One name that wasn’t on the list that the publishers supplied but made the final cut is Fred Rogers.
“We fought for Mister Rogers,” Denenberg says. “He was not on the original list of 15 sent by the publisher and we thought, no, we have to have Mister Rogers. And we defended why he was still important for kids. Nobody personified love for kids like Mister Rogers.”
Denenberg, who taught a class about methods to teach history for elementary school at Millersville University, says reevaluating historical figures is important when compiling a list like this.
For instance, because of recent scandals surrounding his personal life, Bill Gates won’t be found in the latest edition of “Heroes.” Madam C.J. Walker, a 20th-century businesswoman and the first Black woman to become a self-made millionaire, was included in his place. Comedian Bill Cosby, the subject of numerous sexual assault allegations, and Confederate Civil War general Robert E. Lee were removed from the list in 2016. Denenberg says it’s a process of examining
history, not erasing it.
“We had Lee in the book because of his courage to surrender,” Denenberg says. “That was the whole focus.

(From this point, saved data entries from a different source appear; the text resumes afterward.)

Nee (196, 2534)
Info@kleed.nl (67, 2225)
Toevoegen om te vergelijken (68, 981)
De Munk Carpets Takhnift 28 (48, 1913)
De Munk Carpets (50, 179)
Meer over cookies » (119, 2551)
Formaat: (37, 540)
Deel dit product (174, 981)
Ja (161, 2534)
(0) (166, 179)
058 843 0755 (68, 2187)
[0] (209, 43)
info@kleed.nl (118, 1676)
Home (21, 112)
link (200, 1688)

But as history has reexamined Lee and the Civil War period, we just did not feel that he even deserved to be in the book, period.”
Denenberg says that none of the people on the list is perfect.
“No hero is perfect. Every one of those 60 has a flaw. Take a local hero, Milton Hershey: He literally gave all of his wealth away. Was he prejudiced? Absolutely. The orphanages were for white boys only,” Denenberg says. (The Milton Hershey School was founded in 1910 and originally only for white male orphans, but expanded in the ’60s and ’70s to include girls and racial minorities.) “He was a product of his times. Now anyone is welcome and can be supported by Hershey money.”
Hershey remains on the list. And so does Denenberg’s favorite hero, who he acknowledges was also not without his flaws.
“My No. 1 hero has always been Thomas Jefferson,” Denenberg says. “I went to William and Mary because that’s where Thomas Jefferson went to school. He was possibly the most brilliant American ever, but he had a fatal flaw. He enslaved people. They are what generated his wealth. It’s very hard for me in my mind to accept the fact that even upon his passing he did not free his slaves like Washington did.”
The latest edition of the book, which is targeted for middle school students but will be illuminating for readers of all ages, is a great learning tool. The book includes images, a short introductory biographical segment, quotes and opportunities to learn more about each hero by reading more about each of them on suggested websites or books.
“We’ve been criticized because it doesn’t go deep enough, but that’s not the purpose of the book. It’s to acquaint you with these heroes, and hopefully you’ll explore them more on their own,” Denenberg says, while acknowledging that each of these heroes could (and many do) have multiple biographies written about them.
The new book not only encourages readers to familiarize themselves with lesser-known heroes, but to expand their definition of what a hero can be. Artists, Denenberg says, like Louis Armstrong (who is included in an appendix and who Denenberg says “would be number 61 on my list”) have a tremendous impact on people’s lives.
“Too often people think of heroes only on the battlefield,” Denenberg says. “But Rosa Parks is a hero. What she did was heroic.”